Selectie-instrumenten
Verschillende zaken blijken van belang voor selectie in een multi-etnische context, aldus de promovenda. Zo verklaart de beheersing van de Nederlandse taal een substantieel deel van de scoreverschillen tussen de autochtone en de allochtone groepen. Daarnaast vond de promovenda verschillen in de wijze waarop beoordelaars een eindadvies vormen.

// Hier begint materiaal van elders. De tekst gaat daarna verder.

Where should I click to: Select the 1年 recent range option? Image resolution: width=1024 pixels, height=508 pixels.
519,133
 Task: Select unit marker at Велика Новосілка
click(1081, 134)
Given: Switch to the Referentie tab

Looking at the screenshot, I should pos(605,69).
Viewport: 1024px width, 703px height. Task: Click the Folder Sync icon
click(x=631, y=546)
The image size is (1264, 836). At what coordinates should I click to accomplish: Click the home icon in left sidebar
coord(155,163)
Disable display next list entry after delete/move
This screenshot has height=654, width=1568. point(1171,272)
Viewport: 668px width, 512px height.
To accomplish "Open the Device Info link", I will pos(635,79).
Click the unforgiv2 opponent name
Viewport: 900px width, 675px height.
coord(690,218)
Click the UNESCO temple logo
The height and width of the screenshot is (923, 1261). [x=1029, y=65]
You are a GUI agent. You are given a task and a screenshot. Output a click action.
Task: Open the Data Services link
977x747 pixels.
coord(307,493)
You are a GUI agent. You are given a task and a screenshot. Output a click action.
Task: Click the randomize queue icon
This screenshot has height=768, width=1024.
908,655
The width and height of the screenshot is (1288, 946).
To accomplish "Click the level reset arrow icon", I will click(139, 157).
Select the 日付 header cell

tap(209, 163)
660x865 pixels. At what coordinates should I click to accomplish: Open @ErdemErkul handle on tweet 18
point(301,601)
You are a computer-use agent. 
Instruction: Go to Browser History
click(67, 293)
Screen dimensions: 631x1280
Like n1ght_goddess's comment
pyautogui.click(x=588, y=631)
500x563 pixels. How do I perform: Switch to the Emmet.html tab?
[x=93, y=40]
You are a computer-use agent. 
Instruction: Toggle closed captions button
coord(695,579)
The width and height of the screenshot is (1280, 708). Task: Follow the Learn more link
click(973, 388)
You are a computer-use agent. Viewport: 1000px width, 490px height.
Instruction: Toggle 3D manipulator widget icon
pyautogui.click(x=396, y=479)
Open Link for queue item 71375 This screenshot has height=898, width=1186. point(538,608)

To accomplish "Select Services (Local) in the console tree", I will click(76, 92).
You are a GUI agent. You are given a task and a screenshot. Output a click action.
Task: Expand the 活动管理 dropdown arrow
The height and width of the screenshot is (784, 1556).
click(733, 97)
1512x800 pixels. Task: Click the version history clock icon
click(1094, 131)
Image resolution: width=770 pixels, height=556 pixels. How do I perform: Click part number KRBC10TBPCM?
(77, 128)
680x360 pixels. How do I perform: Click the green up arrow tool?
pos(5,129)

Voor autochtone en allochtone kandidaten werden scores op verschillende selectie-instrumenten op een verschillende manier gecombineerd in een eindadvies. Beoordelaars voelen zich mogelijk meer onzeker bij het oordeel over allochtone kandidaten. Om dit te verbeteren adviseert De Meijer dat de beoordelaars meer ervaring gaan opdoen bij het beoordelen van allochtone kandidaten, onderling kennis uitwisselen over beoordelen in een multi-etnische context en een verdere standaardisatie van het selectieproces.
Situationele inzichttest
Een mogelijke oplossing om de verschillen in scores tussen autochtone en allochtone kandidaten bij personeelsselectie te verminderen, is de situationele inzichttest die De Meijer ontwikkelde. Bij een situationele inzichttest zijn de scoreverschillen kleiner dan bij traditionele instrumenten, zoals de intelligentietest. Deze situationele inzichttest bestaat bijna volledig uit beeldmateriaal, er komt nauwelijks geschreven tekst in voor. De beheersing van de Nederlandse taal speelt dan een geringere rol.